## Task details
Output the records that follow, keeping every line exactly as it is.

Stored items:
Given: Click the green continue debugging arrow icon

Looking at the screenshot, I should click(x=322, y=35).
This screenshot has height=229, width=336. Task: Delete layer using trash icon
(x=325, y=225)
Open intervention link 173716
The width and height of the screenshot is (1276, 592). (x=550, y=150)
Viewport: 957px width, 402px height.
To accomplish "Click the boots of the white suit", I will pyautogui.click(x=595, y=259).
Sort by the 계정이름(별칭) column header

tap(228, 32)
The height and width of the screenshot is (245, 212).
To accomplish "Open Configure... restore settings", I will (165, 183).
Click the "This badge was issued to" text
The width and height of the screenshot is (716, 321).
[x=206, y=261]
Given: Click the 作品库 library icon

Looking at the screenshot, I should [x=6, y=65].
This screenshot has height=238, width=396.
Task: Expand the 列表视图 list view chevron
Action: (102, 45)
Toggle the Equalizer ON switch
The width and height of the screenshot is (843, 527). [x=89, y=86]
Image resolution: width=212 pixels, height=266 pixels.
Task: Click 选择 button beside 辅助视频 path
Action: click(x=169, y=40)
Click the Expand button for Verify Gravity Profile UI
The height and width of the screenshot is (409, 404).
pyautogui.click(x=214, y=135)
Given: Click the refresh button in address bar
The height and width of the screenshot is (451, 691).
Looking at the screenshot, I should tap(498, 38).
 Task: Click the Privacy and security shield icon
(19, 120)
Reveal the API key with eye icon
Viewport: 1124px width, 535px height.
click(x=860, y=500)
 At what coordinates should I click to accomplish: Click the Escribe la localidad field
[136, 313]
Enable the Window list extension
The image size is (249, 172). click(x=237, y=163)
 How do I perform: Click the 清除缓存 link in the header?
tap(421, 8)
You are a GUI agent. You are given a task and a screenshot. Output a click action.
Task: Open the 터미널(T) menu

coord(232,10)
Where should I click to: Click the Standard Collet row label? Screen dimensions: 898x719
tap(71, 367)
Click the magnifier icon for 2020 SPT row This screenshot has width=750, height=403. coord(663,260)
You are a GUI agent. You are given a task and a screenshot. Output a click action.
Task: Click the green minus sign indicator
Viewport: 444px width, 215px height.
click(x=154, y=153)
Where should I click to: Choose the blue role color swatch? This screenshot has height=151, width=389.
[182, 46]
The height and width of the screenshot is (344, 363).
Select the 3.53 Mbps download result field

## Response to this task
Given: Click the green continue debugging arrow icon

Looking at the screenshot, I should click(x=322, y=35).
This screenshot has height=229, width=336. Task: Delete layer using trash icon
(x=325, y=225)
Open intervention link 173716
The width and height of the screenshot is (1276, 592). (x=550, y=150)
Viewport: 957px width, 402px height.
To accomplish "Click the boots of the white suit", I will pyautogui.click(x=595, y=259).
Sort by the 계정이름(별칭) column header

tap(228, 32)
The height and width of the screenshot is (245, 212).
To accomplish "Open Configure... restore settings", I will (165, 183).
Click the "This badge was issued to" text
The width and height of the screenshot is (716, 321).
[x=206, y=261]
Given: Click the 作品库 library icon

Looking at the screenshot, I should [x=6, y=65].
This screenshot has height=238, width=396.
Task: Expand the 列表视图 list view chevron
Action: (102, 45)
Toggle the Equalizer ON switch
The width and height of the screenshot is (843, 527). [x=89, y=86]
Image resolution: width=212 pixels, height=266 pixels.
Task: Click 选择 button beside 辅助视频 path
Action: click(x=169, y=40)
Click the Expand button for Verify Gravity Profile UI
The height and width of the screenshot is (409, 404).
pyautogui.click(x=214, y=135)
Given: Click the refresh button in address bar
The height and width of the screenshot is (451, 691).
Looking at the screenshot, I should tap(498, 38).
 Task: Click the Privacy and security shield icon
(19, 120)
Reveal the API key with eye icon
Viewport: 1124px width, 535px height.
click(x=860, y=500)
 At what coordinates should I click to accomplish: Click the Escribe la localidad field
[136, 313]
Enable the Window list extension
The image size is (249, 172). click(x=237, y=163)
 How do I perform: Click the 清除缓存 link in the header?
tap(421, 8)
You are a GUI agent. You are given a task and a screenshot. Output a click action.
Task: Open the 터미널(T) menu

coord(232,10)
Where should I click to: Click the Standard Collet row label? Screen dimensions: 898x719
tap(71, 367)
Click the magnifier icon for 2020 SPT row This screenshot has width=750, height=403. coord(663,260)
You are a GUI agent. You are given a task and a screenshot. Output a click action.
Task: Click the green minus sign indicator
Viewport: 444px width, 215px height.
click(x=154, y=153)
Where should I click to: Choose the blue role color swatch? This screenshot has height=151, width=389.
[182, 46]
The height and width of the screenshot is (344, 363).
Select the 3.53 Mbps download result field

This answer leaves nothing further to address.